Described as "a powerful song about loss and missing your special person", the track features Warren's "deep, chesty baritone", which transitions into a "more conventional pop pitch". The minimalist production includes acoustic plucks, vocal harmonies and a subdued backing choir. The song was released on July 18, 2025, as both the opening track and third single from his debut studio album.

== Lyrics and meaning ==
Framed as a reflective ballad, "Eternity" voices first-person mourning and addresses an absent “you,” using images of time, light and separation to portray ongoing grief and continued attachment beyond loss; the lyric returns to the line “feels like an eternity” and references “paradise” and “chasing the light.” Music publications characterized the track as a “heartbreaking” ballad, emphasizing its plaintive tone and cathartic swell.

==Critical reception==
The song received mixed reviews from music critics.
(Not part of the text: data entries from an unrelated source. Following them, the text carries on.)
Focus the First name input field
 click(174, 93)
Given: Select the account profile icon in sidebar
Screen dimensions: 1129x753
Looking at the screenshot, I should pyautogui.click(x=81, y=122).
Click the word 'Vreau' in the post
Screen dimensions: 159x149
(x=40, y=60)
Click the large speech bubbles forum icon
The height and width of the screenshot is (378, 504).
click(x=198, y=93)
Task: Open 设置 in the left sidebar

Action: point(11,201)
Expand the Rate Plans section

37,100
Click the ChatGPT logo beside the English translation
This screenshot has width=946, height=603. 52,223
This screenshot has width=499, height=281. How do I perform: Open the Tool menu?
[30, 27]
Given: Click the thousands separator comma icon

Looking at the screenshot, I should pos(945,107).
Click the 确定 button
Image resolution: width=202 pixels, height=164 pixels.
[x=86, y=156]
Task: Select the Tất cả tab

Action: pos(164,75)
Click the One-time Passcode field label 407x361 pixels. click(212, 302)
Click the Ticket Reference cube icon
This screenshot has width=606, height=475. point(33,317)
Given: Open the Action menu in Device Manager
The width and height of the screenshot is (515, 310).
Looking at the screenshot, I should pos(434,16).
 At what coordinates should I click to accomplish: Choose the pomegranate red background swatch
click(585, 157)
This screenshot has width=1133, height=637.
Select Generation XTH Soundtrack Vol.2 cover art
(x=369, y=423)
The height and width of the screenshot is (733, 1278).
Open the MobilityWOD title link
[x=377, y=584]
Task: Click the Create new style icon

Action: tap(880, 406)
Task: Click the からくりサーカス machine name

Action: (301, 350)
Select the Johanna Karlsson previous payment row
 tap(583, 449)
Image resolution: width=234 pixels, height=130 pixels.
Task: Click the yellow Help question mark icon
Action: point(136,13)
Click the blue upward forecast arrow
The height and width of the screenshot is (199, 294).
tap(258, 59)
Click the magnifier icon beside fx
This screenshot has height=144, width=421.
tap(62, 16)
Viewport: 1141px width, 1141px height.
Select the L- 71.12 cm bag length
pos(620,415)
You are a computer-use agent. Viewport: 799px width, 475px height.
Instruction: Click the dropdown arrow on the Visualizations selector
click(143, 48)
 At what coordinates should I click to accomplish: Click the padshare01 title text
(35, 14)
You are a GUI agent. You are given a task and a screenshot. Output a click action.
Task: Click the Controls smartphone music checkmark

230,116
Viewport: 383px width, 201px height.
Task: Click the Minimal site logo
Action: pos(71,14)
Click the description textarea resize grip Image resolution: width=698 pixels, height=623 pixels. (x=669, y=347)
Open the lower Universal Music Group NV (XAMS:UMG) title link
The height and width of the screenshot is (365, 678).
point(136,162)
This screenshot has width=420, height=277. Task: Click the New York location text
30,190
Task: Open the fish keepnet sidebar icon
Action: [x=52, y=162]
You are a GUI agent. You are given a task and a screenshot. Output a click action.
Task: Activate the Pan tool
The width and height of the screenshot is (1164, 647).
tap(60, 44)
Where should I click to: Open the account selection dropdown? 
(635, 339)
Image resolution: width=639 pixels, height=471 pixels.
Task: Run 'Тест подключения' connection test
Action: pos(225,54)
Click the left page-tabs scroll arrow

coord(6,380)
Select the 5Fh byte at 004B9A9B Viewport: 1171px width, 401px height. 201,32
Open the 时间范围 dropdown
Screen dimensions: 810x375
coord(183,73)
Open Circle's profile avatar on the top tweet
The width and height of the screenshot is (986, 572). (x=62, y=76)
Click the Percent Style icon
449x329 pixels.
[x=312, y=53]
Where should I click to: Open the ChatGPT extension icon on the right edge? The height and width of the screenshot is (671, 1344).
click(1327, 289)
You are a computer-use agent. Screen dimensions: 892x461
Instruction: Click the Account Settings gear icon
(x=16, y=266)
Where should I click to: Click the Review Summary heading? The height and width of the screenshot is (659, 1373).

Tim Strong of Showbiz By PS cited the song as an example of the album's "extremely formulaic and calculated" nature, noting that it contains "surface-level catchy moments with potential for virality" but lacks "substance".

==Music video==
The accompanying music video was released on July 18, 2025.

==Charts==

===Weekly charts===

Weekly chart performance for "Eternity"
| Chart (2025–2026) | Peak position |
|---|---|
| Australia (ARIA) | 10 |
| Austria (Ö3 Austria Top 40) | 3 |
| Belgium (Ultratop 50 Flanders) | 3 |
| Belgium (Ultratop 50 Wallonia) | 40 |
| Canada Hot 100 (Billboard) | 17 |
| Croatia International Airplay (Top lista) | 11 |
| Czech Republic Singles Digital (ČNS IFPI) | 16 |
| Denmark (Tracklisten) | 33 |
| Estonia Airplay (TopHit) | 12 |
| Finland Airplay (Radiosoittolista) | 24 |
| France (SNEP) | 68 |
| Germany (GfK) | 12 |
| Global 200 (Billboard) | 11 |
| Greece International (IFPI) | 33 |
| Hungary (Single Top 40) | 28 |
| Iceland (Tónlistinn) | 15 |
| Ireland (IRMA) | 7 |
| Lebanon (Lebanese Top 20) | 9 |
| Lithuania (AGATA) | 86 |
| Lithuania Airplay (TopHit) | 27 |
| Luxembourg (Billboard) | 9 |
| Malta Airplay (Radiomonitor) | 15 |
| Netherlands (Dutch Top 40) | 5 |
| Netherlands (Single Top 100) | 14 |
| New Zealand (Recorded Music NZ) | 5 |
| Norway (VG-lista) | 7 |
| Peru Anglo Airplay (Monitor Latino) | 10 |
| Poland (Polish Airplay Top 100) | 28 |
| Poland (Polish Streaming Top 100) | 76 |
| Portugal (AFP) | 58 |
| Romania Airplay (TopHit) | 129 |
| Slovakia Airplay (ČNS IFPI) | 9 |
| Slovakia Singles Digital (ČNS IFPI) | 28 |
| Sweden (Sverigetopplistan) | 13 |
| Switzerland (Schweizer Hitparade) | 5 |
| UK Singles (OCC) | 3 |
| US Billboard Hot 100 | 16 |
| US Adult Pop Airplay (Billboard) | 40 |

===Monthly charts===

Monthly chart performance for "Eternity"
| Chart (2025) | Peak position |
|---|---|
| Estonia Airplay (TopHit) | 13 |
| Lithuania Airplay (TopHit) | 40 |

===Year-end charts===

Year-end chart performance for "Eternity"
| Chart (2025) | Position |
|---|---|
| Belgium (Ultratop 50 Flanders) | 89 |
| Estonia Airplay (TopHit) | 66 |
| Germany (GfK) | 95 |
| Netherlands (Dutch Top 40) | 11 |
| Netherlands (Single Top 100) | 68 |
| Switzerland (Schweizer Hitparade) | 88 |

==Certifications==

Certifications for "Eternity"
| Region | Certification | Certified units/sales |
| Australia (ARIA) | Platinum | 70,000^{‡} |
| Canada (Music Canada) | 2× Platinum | 160,000^{‡} |
| France (SNEP) | Platinum | 200,000^{‡} |
| Netherlands (NVPI) | Platinum | 93,000^{‡} |
| New Zealand (RMNZ) | Platinum | 30,000^{‡} |
| United Kingdom (BPI) | Platinum | 600,000^{‡} |
^{‡} Sales+streaming figures based on certification alone.